Simon - is Felpham definitely April 5th? It's a Thursday night...


----------



## dellzeqq (27 Feb 2012)

User482 said:


> Bump...
> 
> Simon - is Felpham definitely April 5th? It's a Thursday night...


yup. As Ade has it - it leaves the rest of the Easter weekend free for LonJoG training.


----------



## User482 (27 Feb 2012)

1741503 said:


> That is not any old Thursday it is Maundy Thursday.


 I know - I wondered if Easter was the reason for moving it to a Thursday. I'm hatching a plan for the weekend, the downside of which is likely to be turning up at my in-laws, extremely pissed.


----------



## srw (27 Feb 2012)

dellzeqq said:


> yup. As Ade has it - it leaves the rest of the Easter weekend free for LonJoG training.


 If only! Some of us have other commitments, I'll have you know.


----------



## martint235 (27 Feb 2012)

Are there any plans for a ride that will ensure we're out of the capital on Jubilee day? Similar to last year's Republican Ride to the Coast.


----------



## GrumpyGregry (27 Feb 2012)

dellzeqq said:


> yup. As Ade has it - it leaves the rest of the Easter weekend free for LonJoG training.


very glad of that change I am, too.


----------



## ianrauk (27 Feb 2012)

1742208 said:


> There ought to be.


 

C'mon then boss... sort one out


----------



## Flying Dodo (27 Feb 2012)

Which day though? If you want to be a great republican, you should pick 26th May.


----------



## martint235 (27 Feb 2012)

Flying Dodo said:


> Which day though? If you want to be a great republican, you should pick 26th May.


Hmm, I'm doing Epsom - Lincoln - Epsom that day unfortunately. Then I'm going to settle into my birthday for a couple of days which means no cycling.


----------



## StuAff (27 Feb 2012)

Bank Holiday Monday (June 4) night?


----------



## martint235 (28 Feb 2012)

Out of interest, what's happened to the August Deal ride? It seems to have morphed into a Super Speedy to Harwich. Not that I'm opposed to a SS to Harwich but Deal now seems to be off the calendar.


----------



## dellzeqq (28 Feb 2012)

it turned in to the March 2nd Ramsgate ride. Which, let it be said, is a better ride.


----------



## rb58 (28 Feb 2012)

The cafe on Deal pier serves the biggest cooked breakfast I have ever seen......


----------



## Aperitif (28 Feb 2012)

Pier group pressure. The Mumbles is no big Deal.


----------



## ianmac62 (28 Feb 2012)

Flying Dodo said:


> Which day though? If you want to be a great republican, you should pick 26th May.


 
I'm not sure I could stand the psalm-singing, though.


----------



## dellzeqq (1 Mar 2012)

rb58 said:


> The cafe on Deal pier serves the biggest cooked breakfast I have ever seen......

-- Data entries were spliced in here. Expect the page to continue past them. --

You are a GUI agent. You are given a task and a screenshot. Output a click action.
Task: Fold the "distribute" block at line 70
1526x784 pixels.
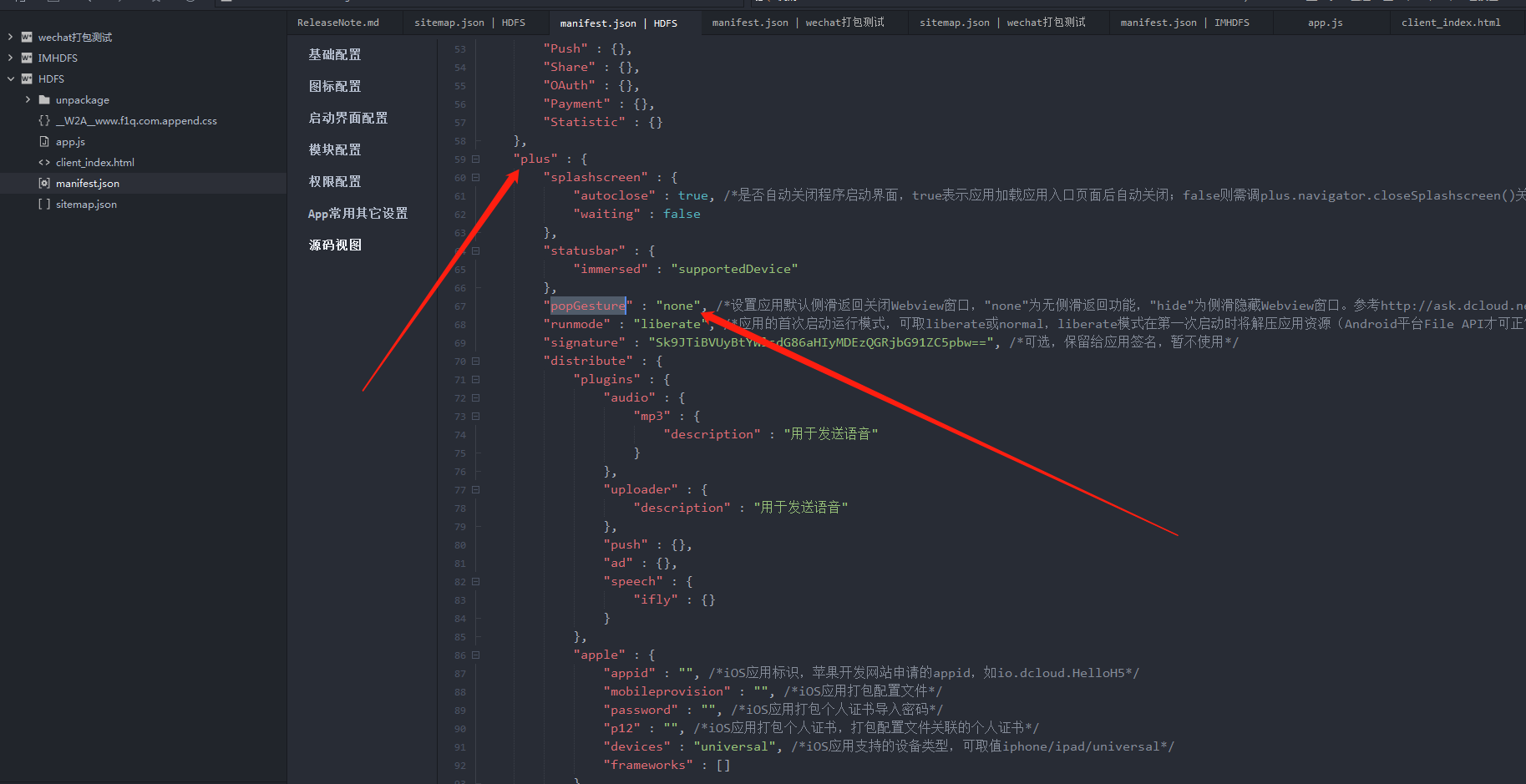coord(476,362)
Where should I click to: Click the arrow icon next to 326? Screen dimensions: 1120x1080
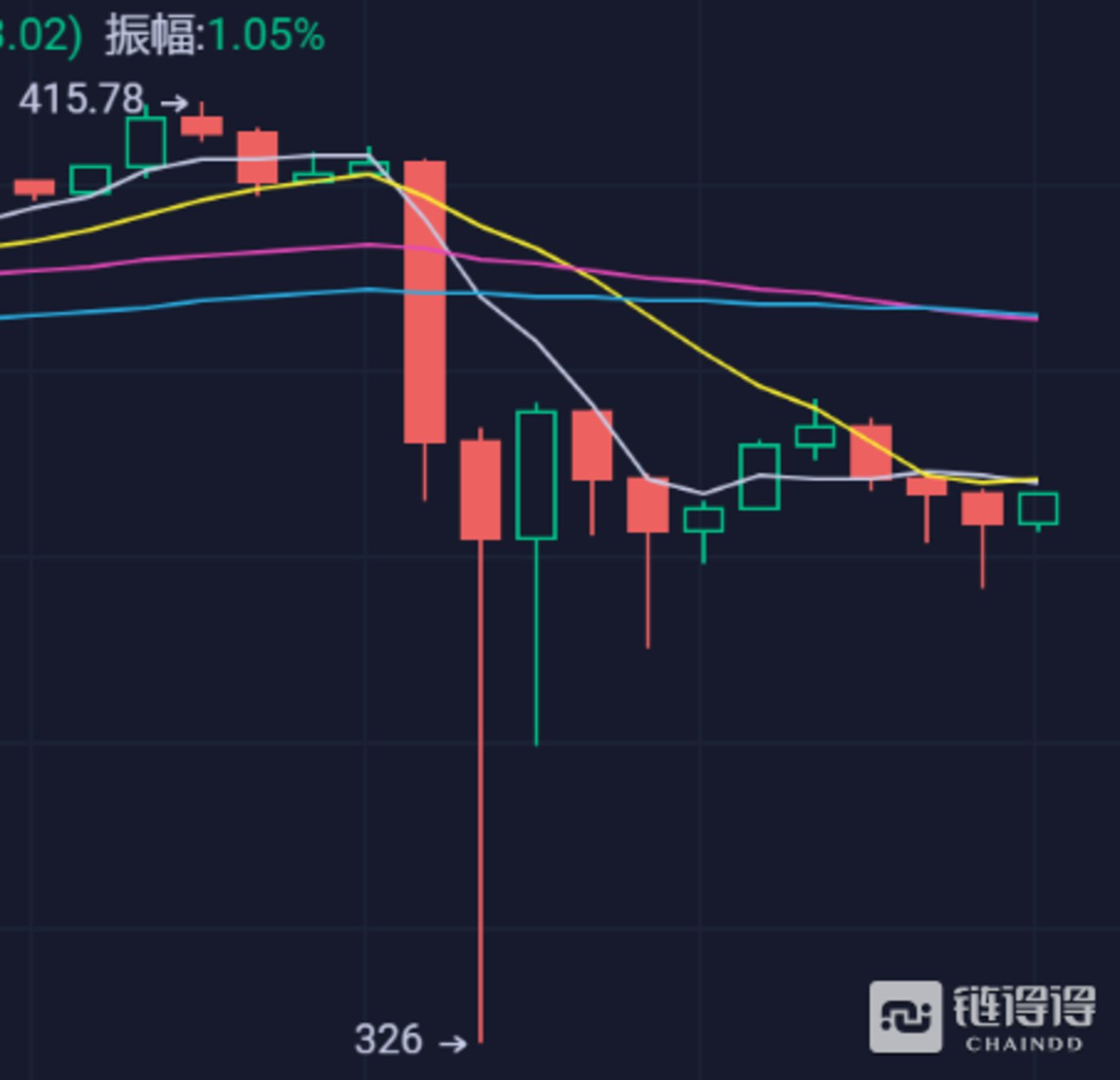(453, 1043)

now that is a decent competition idea. Photographs of the biggest breakfasts......


----------



## thom (2 Mar 2012)

dellzeqq said:


> now that is a decent competition idea. Photographs of the biggest breakfasts......


Exhibit 1 to the left


----------



## Mice (2 Mar 2012)

This competition may earn a thread of its own! Meanwhile, Exhibit 2 and 3 for judicial review:

M


----------



## threebikesmcginty (2 Mar 2012)

Mice said:


> This competition may earn a thread of its own! Meanwhile, Exhibit 2 and 3 for judicial review:
> 
> M


 
Starters and finishers!


----------



## User10571 (2 Mar 2012)

I think The Captain's Table in Newhaven somehow has it.

Not just for size, but for delivery in the face of adversity.

These days, AIUI, Mice has Peter Jones arrange the feathers in her caps for finding it.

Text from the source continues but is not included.